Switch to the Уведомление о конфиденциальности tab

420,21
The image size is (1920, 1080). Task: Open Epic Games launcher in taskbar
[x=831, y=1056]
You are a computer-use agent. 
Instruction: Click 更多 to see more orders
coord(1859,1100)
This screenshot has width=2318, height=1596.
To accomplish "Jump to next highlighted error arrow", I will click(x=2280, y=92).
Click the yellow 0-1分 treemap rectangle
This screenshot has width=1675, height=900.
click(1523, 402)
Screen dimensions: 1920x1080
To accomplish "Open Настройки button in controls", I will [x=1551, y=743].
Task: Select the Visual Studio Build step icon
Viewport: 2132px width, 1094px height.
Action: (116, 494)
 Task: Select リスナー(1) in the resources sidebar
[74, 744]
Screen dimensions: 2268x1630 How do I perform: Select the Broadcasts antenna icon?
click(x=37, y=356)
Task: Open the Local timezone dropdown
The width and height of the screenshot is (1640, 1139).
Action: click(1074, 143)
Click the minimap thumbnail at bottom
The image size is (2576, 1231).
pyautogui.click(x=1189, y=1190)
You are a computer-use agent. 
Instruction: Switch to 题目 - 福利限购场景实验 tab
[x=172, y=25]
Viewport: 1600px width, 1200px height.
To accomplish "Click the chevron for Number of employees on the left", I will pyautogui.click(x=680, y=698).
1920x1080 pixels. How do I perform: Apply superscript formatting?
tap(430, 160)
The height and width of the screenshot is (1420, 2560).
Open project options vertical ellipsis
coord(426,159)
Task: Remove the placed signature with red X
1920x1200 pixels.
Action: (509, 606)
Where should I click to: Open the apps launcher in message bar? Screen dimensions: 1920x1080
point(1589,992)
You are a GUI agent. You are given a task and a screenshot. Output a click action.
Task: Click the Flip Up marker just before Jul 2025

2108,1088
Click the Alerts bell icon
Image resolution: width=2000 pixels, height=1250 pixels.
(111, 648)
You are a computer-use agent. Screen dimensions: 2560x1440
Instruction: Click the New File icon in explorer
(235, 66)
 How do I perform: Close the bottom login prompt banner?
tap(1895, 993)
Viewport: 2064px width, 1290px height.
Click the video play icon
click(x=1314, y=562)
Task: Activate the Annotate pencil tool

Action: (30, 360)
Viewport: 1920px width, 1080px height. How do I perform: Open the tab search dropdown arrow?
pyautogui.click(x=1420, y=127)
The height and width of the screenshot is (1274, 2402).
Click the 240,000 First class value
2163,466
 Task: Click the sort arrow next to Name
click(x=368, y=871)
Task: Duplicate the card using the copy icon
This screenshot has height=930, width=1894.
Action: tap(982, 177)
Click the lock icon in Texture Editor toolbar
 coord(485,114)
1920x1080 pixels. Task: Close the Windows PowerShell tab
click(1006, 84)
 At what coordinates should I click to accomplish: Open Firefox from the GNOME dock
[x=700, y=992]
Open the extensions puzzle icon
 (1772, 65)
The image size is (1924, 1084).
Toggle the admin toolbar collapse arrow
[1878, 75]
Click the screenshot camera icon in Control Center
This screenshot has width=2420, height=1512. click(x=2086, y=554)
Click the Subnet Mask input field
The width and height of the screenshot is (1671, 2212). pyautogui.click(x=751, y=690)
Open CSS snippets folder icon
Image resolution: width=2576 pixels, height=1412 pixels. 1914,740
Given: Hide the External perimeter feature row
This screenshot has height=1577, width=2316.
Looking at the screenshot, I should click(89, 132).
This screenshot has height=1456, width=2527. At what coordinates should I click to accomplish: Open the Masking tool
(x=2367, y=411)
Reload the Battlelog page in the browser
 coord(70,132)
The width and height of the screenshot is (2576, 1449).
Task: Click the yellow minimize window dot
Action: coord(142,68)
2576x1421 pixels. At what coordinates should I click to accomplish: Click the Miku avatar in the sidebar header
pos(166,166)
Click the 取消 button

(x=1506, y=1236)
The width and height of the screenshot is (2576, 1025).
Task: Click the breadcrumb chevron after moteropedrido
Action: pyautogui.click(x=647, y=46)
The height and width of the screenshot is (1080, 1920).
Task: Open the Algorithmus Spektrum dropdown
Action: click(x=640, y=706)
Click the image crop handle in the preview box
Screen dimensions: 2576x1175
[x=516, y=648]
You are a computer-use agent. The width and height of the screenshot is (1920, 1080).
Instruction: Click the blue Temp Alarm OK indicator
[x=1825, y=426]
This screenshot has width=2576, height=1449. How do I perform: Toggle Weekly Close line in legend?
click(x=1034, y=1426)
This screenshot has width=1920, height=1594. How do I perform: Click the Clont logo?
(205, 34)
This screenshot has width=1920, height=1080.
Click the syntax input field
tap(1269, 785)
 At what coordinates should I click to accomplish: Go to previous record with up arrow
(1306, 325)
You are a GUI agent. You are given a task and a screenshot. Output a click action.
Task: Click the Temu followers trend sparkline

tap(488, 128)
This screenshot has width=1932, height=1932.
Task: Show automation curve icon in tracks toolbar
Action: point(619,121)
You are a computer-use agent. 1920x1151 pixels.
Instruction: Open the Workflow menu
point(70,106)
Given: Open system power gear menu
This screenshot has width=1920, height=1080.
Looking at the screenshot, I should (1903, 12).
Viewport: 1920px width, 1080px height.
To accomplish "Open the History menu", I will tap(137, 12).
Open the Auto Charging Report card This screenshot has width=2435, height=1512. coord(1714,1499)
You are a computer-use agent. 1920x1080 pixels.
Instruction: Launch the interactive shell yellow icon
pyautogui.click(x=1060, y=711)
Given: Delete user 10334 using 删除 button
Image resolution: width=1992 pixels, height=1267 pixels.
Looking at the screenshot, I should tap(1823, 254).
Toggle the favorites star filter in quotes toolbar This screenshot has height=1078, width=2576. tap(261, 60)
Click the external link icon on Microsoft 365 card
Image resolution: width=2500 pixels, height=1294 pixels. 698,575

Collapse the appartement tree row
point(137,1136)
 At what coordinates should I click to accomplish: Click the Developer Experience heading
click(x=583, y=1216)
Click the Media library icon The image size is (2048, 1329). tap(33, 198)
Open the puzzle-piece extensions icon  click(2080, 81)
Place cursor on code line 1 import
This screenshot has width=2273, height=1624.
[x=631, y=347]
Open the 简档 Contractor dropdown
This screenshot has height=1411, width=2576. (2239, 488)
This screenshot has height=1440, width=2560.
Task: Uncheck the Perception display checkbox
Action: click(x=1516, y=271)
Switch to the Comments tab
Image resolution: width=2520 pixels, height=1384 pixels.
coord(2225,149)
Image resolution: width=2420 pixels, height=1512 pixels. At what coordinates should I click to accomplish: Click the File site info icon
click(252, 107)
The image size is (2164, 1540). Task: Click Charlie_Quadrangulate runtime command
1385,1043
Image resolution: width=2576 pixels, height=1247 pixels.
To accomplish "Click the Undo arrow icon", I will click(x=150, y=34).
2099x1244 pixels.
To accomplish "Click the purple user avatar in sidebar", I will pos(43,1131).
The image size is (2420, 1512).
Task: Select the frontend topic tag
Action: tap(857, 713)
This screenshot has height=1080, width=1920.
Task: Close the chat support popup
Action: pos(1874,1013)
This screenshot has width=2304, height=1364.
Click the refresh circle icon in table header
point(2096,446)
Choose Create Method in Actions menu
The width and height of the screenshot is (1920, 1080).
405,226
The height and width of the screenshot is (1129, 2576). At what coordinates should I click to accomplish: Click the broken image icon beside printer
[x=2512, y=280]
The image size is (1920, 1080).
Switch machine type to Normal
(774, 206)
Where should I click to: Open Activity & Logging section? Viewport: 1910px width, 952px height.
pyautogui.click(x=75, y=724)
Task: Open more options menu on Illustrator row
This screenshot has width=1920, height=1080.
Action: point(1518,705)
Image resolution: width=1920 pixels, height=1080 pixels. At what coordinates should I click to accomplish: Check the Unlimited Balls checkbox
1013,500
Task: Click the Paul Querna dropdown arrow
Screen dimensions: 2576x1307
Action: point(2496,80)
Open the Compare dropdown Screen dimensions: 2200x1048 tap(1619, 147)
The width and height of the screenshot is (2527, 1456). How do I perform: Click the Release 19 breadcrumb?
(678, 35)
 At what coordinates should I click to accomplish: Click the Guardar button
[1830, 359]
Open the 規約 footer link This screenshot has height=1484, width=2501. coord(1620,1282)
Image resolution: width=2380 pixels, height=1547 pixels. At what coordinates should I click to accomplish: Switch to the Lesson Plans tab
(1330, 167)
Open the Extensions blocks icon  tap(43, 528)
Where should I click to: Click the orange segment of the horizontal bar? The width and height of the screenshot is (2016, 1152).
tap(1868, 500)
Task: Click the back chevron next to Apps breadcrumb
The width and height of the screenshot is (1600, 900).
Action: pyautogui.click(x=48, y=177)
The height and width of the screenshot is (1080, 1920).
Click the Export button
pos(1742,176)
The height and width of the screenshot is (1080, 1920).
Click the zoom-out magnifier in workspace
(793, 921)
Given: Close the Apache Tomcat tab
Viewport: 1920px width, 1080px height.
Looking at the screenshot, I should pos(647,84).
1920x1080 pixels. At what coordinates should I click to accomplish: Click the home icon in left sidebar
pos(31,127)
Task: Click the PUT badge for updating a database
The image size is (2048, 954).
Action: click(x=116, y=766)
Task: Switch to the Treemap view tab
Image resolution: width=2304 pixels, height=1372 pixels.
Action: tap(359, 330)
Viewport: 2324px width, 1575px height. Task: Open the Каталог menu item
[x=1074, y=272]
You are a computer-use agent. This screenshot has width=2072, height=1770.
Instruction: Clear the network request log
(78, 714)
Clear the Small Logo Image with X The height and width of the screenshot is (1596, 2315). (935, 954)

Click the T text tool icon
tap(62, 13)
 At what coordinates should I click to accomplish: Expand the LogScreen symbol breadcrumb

—————

Search the records above for the string "using". Copy every line that contains it.

### Answer
Task: Duplicate the card using the copy icon
Given: Delete user 10334 using 删除 button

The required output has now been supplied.